Helpful Lifestyle Changes Can Make a Difference
While medication can do wonders for migraine and is absolutely worth talking to your doctor your about, managing migraine is an ongoing process. Many people find they reduce their number of migraine days through changes in their diet and other day-to-day habits.
Considering migraine attacks can be triggered by things like lack of sleep, dehydration, skipped meals, and eyestrain, it’s no surprise that creating good daily habits, particularly ones in response to your triggers, can help keep them at bay. The same is true for food triggers. If through journaling, you discover a connection between any food — it doesn’t have to be a common trigger — and migraine attacks, try reducing your intake or cutting it out completely to see if it makes a difference.
Maintaining a healthy weight and exercising regularly can also be helpful. Though because physical exertion, skipped meals, and dehydration can cause migraine attacks, it’s important to take any weight loss slow and be mindful of your triggers. To avoid exercise-induced migraine attacks, the American Migraine Foundation recommends staying hydrated before, during, and after your workout; eating about 1.5 hours before exercising; and warming up first. If vigorous workouts trigger attacks, try something more gentle like walking, swimming, cycling, or dancing.
Consult Your Doctor About Alternative Treatments and Therapies
Elizabeth Muirhead, the health content lead at BiologyDictionary.net, knows her triggers (too much stress and not enough sleep and caffeine), and takes medication, among other things, to control flare-ups, but the treatment that stands out above all is an alternative one. “The best thing I’ve found for helping minimize my migraine attacks was my chiropractor. As soon as he got me squared away, I noticed a profound difference in my quality of life,” Muirhead said.

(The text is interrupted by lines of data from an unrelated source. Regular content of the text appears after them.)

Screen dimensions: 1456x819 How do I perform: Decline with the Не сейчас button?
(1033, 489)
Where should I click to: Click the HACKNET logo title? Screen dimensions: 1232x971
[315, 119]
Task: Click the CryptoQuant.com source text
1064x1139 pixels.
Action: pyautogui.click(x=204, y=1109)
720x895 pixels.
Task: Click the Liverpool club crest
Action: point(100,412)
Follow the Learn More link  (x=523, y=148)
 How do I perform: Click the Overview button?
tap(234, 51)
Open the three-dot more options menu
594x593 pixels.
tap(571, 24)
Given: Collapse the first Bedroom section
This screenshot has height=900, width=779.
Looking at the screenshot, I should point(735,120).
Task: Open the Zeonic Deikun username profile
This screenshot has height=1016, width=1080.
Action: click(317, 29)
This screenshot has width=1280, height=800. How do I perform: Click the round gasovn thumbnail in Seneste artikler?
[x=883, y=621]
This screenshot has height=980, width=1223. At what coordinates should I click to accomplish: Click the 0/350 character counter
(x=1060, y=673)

While large, high-quality studies on chiropractic therapy have not yet been done, some small studies have shown it can help. The same is true for massage therapy. One alternative treatment with more evidence is acupuncture. Studies have shown it can prevent migraine attacks and stop them in their midst; however some researchers say the benefit is little more than placebo effect. The American Migraine Foundation suggests more studies need to be done to clarify the debate.
While evidence for alternative treatments is always a harder to come by than it is in traditional Western medicine, this doesn’t stop many people from trying them. A 2018 Migraine in America survey of 4,356 people found 8 out of 10 tried alternative therapies. Ultimately, many people find a mix of traditional medicine, alternative therapies, and personal habits is what works for them. And as long as it’s safe, whatever works for you, works for migraine.
Additional reporting by Kim Grundy.
A version of this article was published in December 2014.